#### [Required work]
Once the line containing "For every named target in this 390×1326" is found in the entries below, reproduce it and every line after it, stopping at and including the line containing "[Telegram društveni link]"; reproduce nothing else, and keep each line exact.

═════ Record extracts

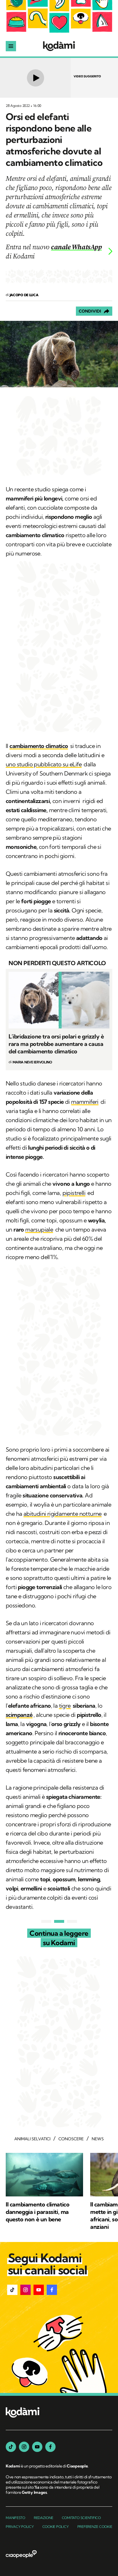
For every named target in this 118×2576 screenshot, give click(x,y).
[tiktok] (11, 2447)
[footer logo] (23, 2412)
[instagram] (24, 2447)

══════════
═════ Record extracts

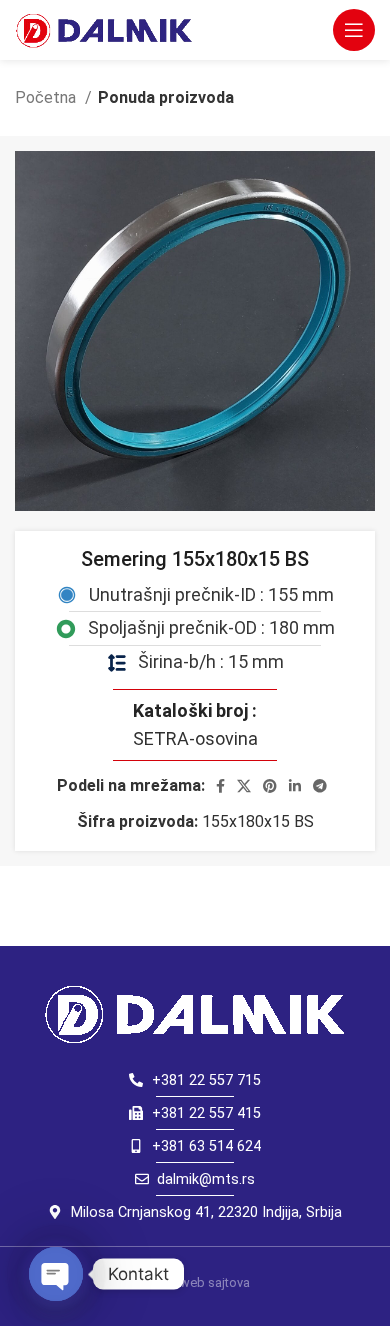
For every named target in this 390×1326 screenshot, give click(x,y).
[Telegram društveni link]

══════════

#### [Response to this exercise]
For every named target in this 390×1326 screenshot, give click(x,y).
[Telegram društveni link]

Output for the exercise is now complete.